A 1B model can explain the correct browser action
before it can reliably choose it.

Fine-tuning MiniCPM5-1B with LoRA to study what a small model learns about planning.

The Problem

Large browser agents (7B+) are expensive and slow. Can a 1B parameter model learn to plan browser actions — search, navigate, extract, backtrack — or does it just memorize heuristics?

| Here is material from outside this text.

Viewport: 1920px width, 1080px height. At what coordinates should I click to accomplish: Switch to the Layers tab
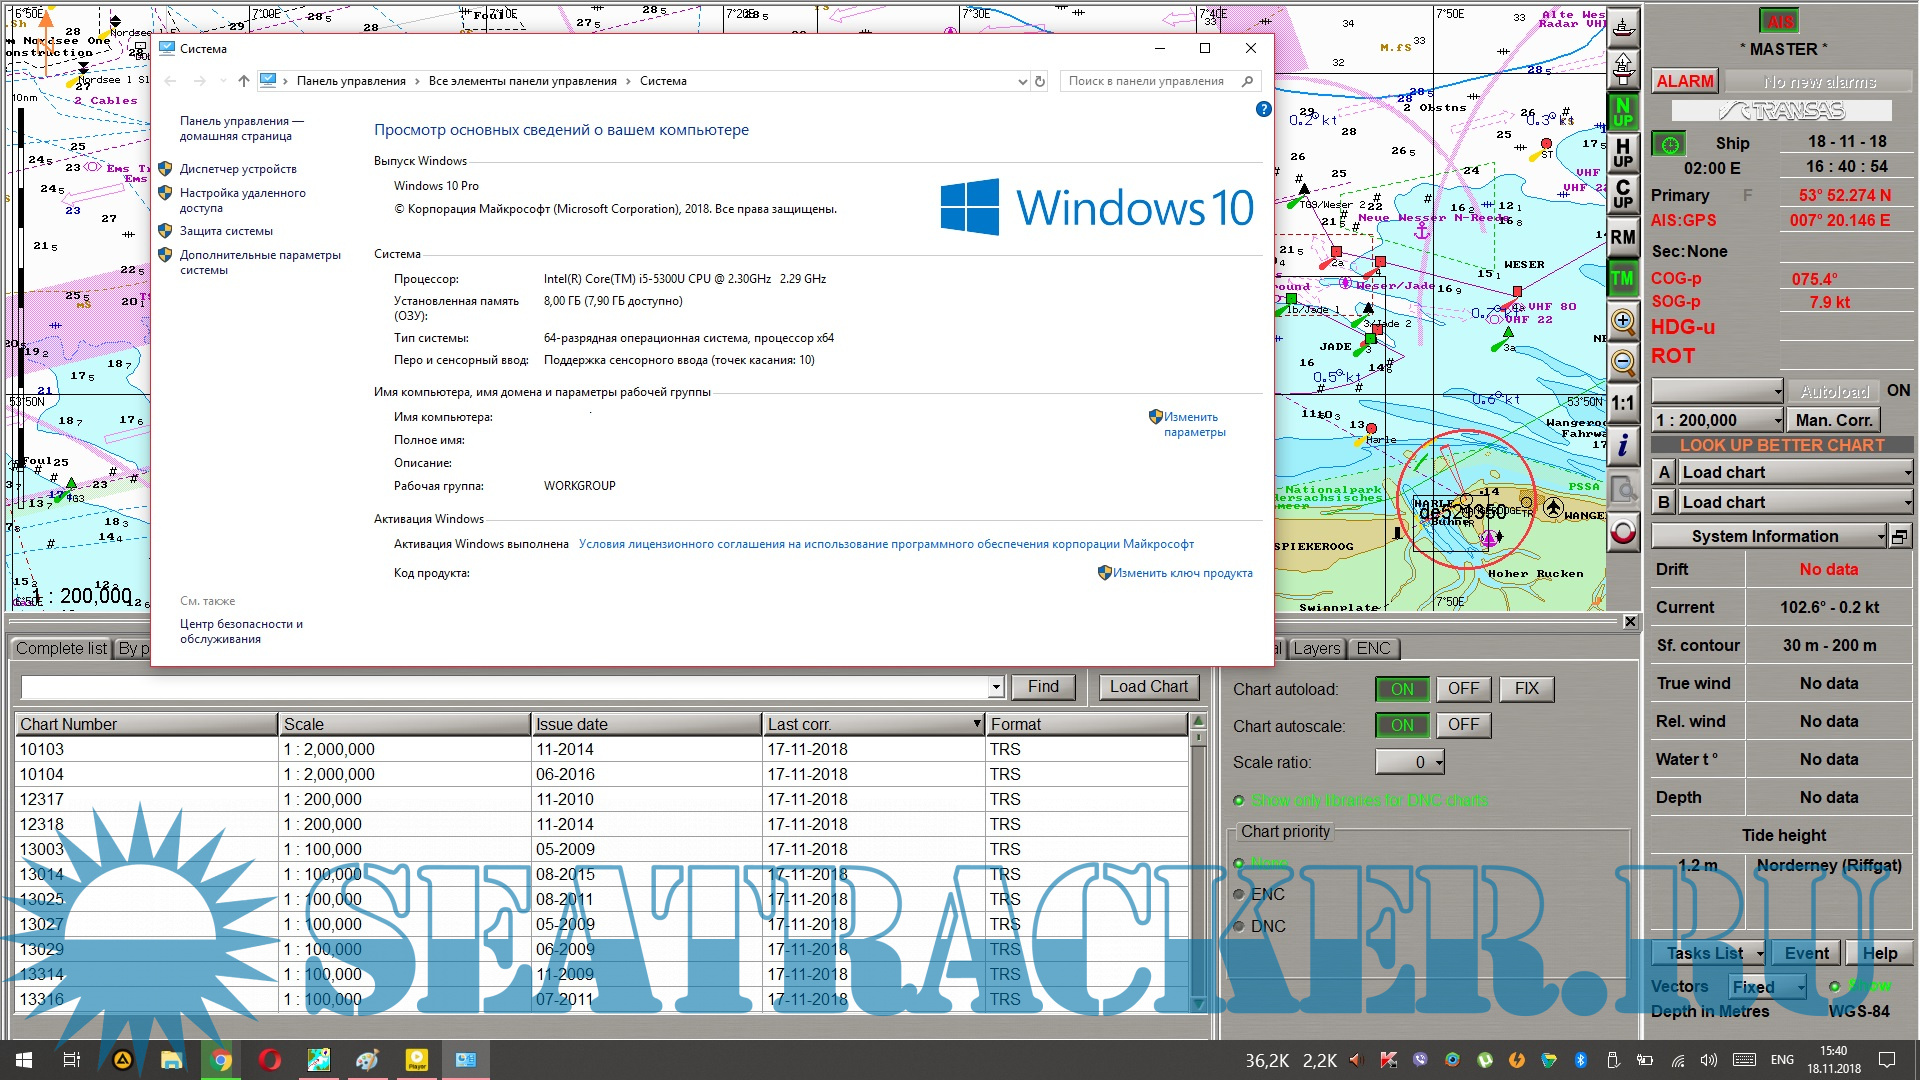pyautogui.click(x=1316, y=649)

search open_page extract back refine_search finish

Experiment Timeline

Linear data — 1142 samples, perfect regularity

Learned patterns, couldn't generalize

v2/v3

More data — 1504 → 1948 samples

Still 72% — more data didn't help

Hard samples — 243 targeted examples, 89 decision points

200 quality examples > 2000 generic ones

Ablation

The Action Space Paradox

Adding back gave the model a powerful tool — but it over-generalized. Both models (with/without back) learned a single heuristic instead of conditional selection.

Model	Wrong page	Paywall	Standard	Refine	Total
vA (no back)	search ✅	search ✅	extract ✅	search ✅	11/11
vB (with back)	back ✅	back ✅	back ❌	back ❌	4/12

More actions → more capability → more confusion. The model trades expressive power for decision quality.

Reason-First

Fixed with 40 samples and 7.8 seconds of training

Hypothesis: the model does understand state, but action-only format encourages shortcutting. Forced reasoning before action.

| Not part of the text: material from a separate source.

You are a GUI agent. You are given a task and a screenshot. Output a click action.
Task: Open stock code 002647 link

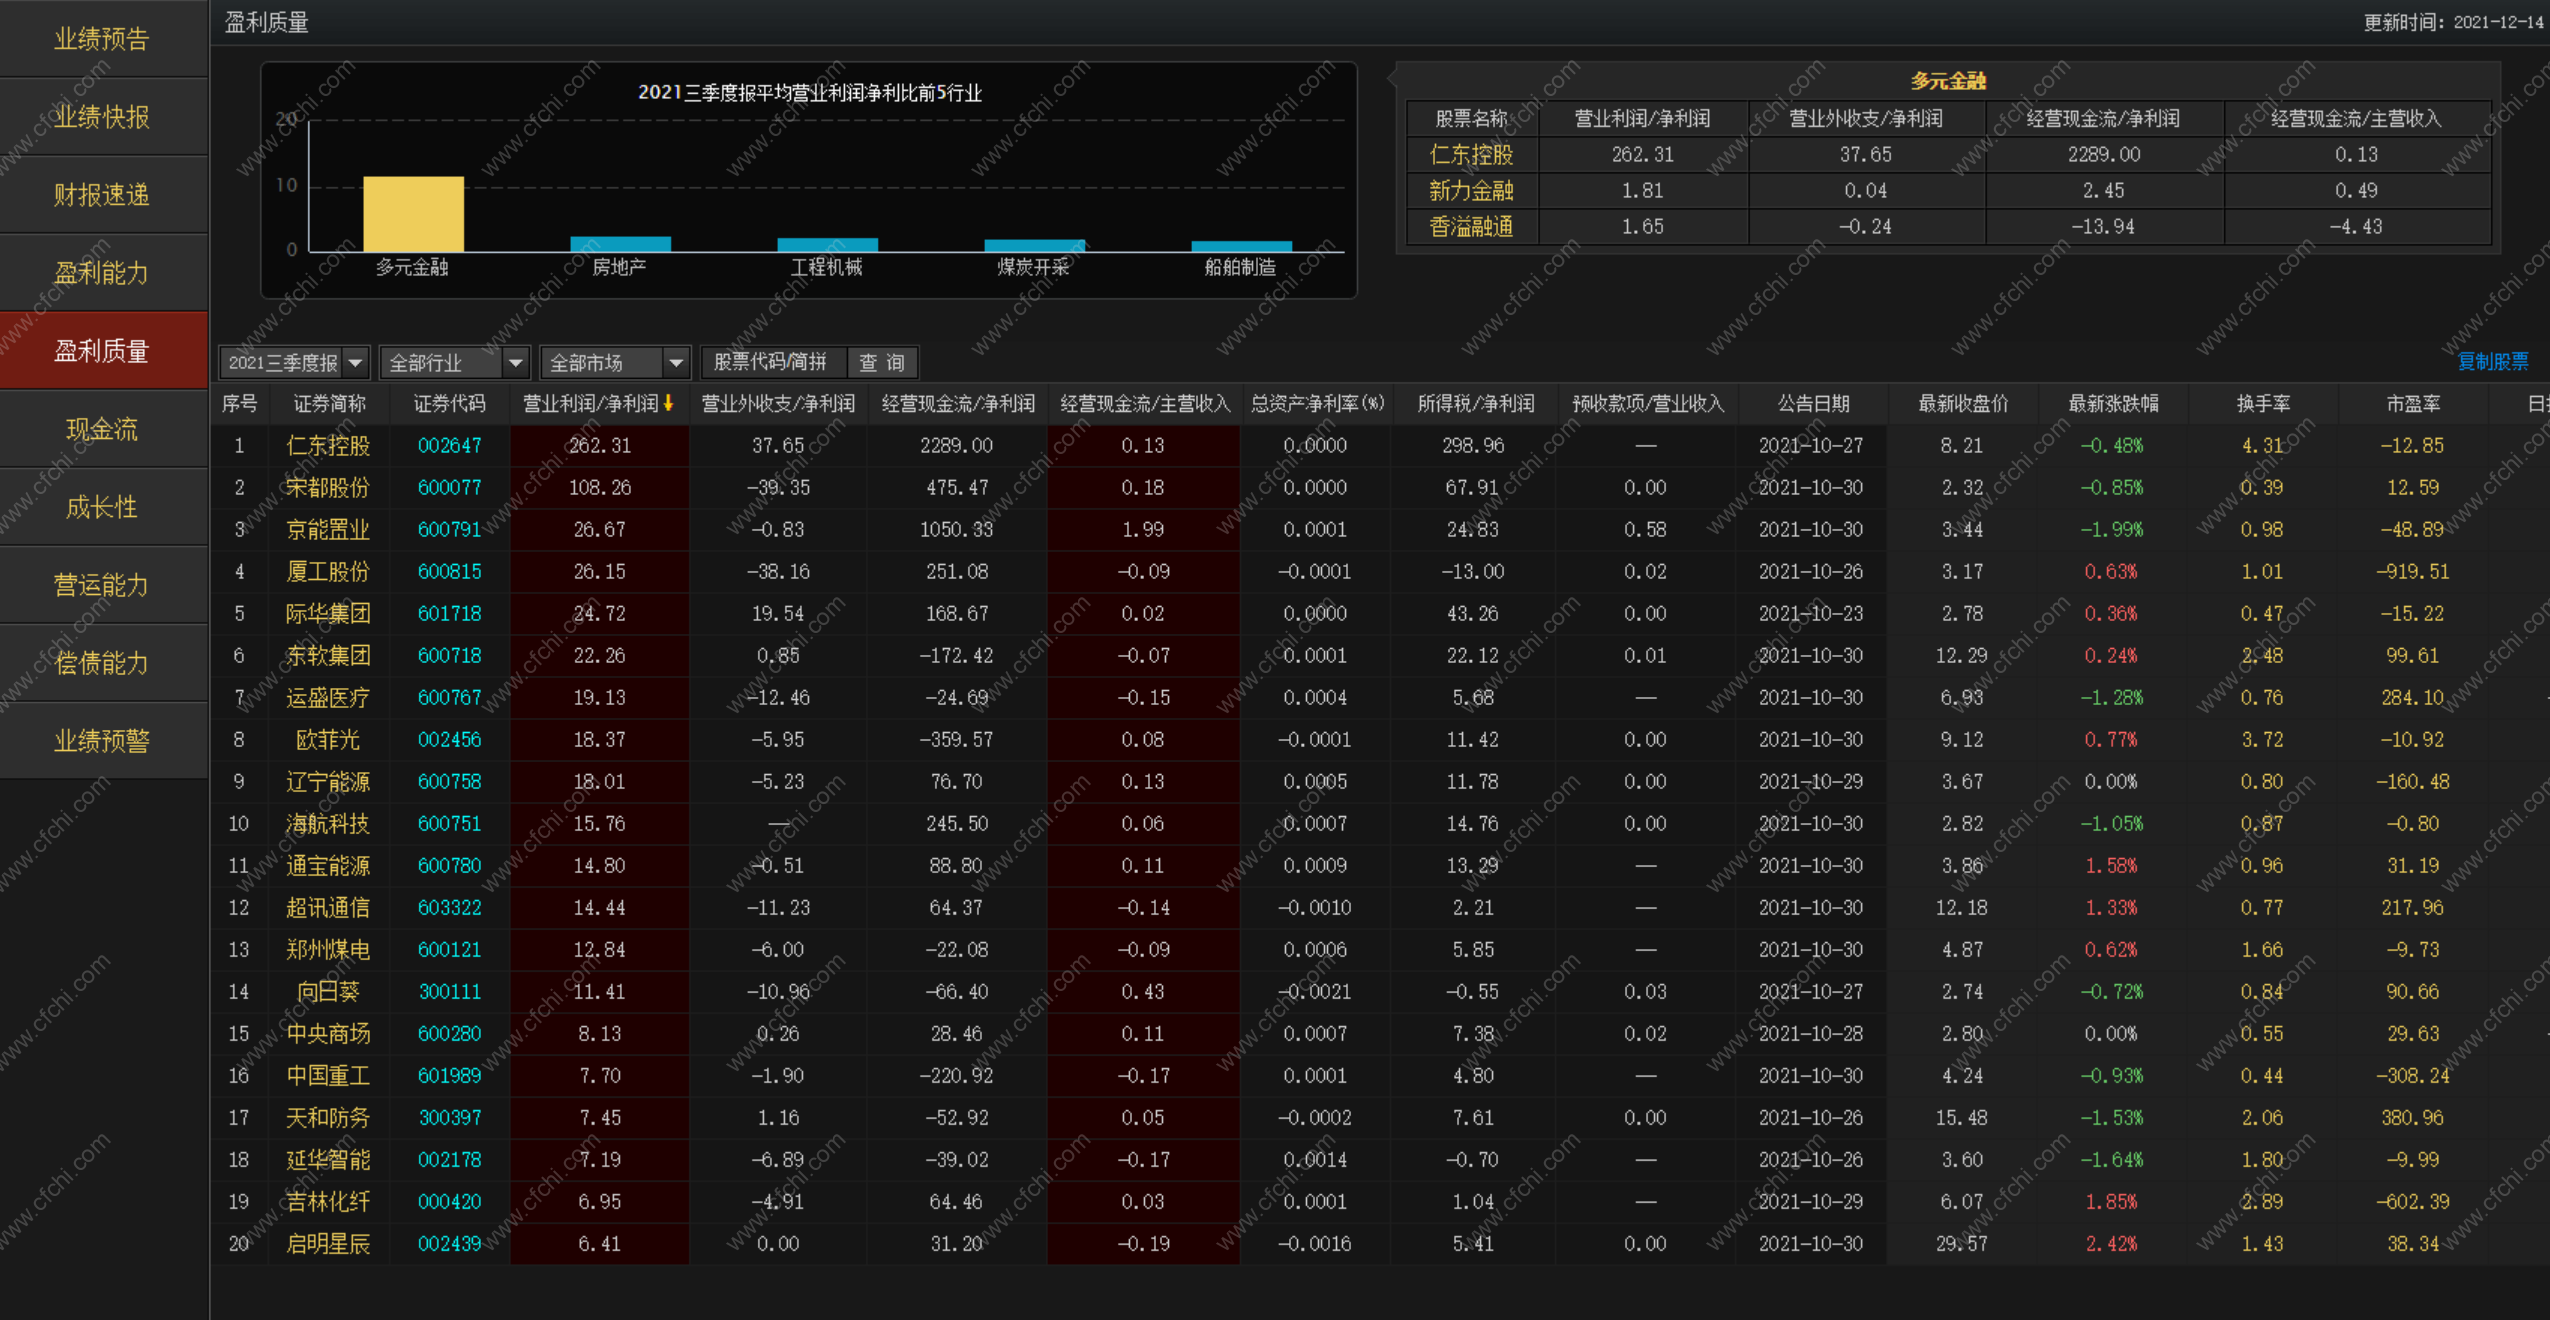pyautogui.click(x=449, y=445)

Observation → Reason: ... → Action: ...

Scenario	vB (action-only)	Reason-First
Wrong page	back ✅	back ✅
Paywall	1/2	back ✅
Standard page	back ❌	extract ✅
Needs refine	back ❌	refine_search ✅
Total	4/12	10/12

Reasoning eliminates heuristic shortcutting.

Why It Works

Action-Only (vB)

Input: Task: Find Apple stock price — Page shows price prominently

Output: back

Heuristic: "obstacle → back" applied to everything

Reason-First

Input: Task: Find Apple stock price — Page shows price prominently

Output: Reason: Target information is present on the page

Output: Action: extract ✅

The model already understood the state. The reasoning head exposes that knowledge.

Key Insights

📊

Data Quality > Quantity

200 targeted hard samples outperformed 2000 generic ones.

🎯

Reasoning > Data

40 reason-first samples outperformed 88 action-only samples by fixing heuristic shortcutting.

🧠

State Understanding

Correct reasoning in all passing cases confirms the model understands state — the bottleneck is action selection, not understanding.

Try It Yourself

1. Open the notebook → click the ⬇ Download button
2. Go to colab.research.google.com
3. File → Upload notebook → select the downloaded file
4. Runtime → Run all (free GPU included)

Or run locally:

from unsloth import FastLanguageModel
import torch, re

model, tokenizer = FastLanguageModel.from_pretrained(
    "Georgefifth/tiny-browser-planner-reason",
    max_seq_length=2048,
    load_in_4bit=True,
    dtype=torch.bfloat16,
)
FastLanguageModel.for_inference(model)

msgs = [
    {"role": "system", "content": "First reason, then output the action."},
    {"role": "user", "content": "Task: Find Apple stock price\n\nHistory:\n[search] Search completed.\n[open_page] Price displayed prominently at $198\n\nWhat is the next action?"},
]
prompt = tokenizer.apply_chat_template(msgs, tokenize=False, add_generation_prompt=True)
inputs = tokenizer(prompt, return_tensors="pt").to("cuda")
outs = model.generate(**inputs, max_new_tokens=48)
print(tokenizer.decode(outs[0], skip_special_tokens=True))
# Output:
# Reason: Target information is present on the page
# Action: extract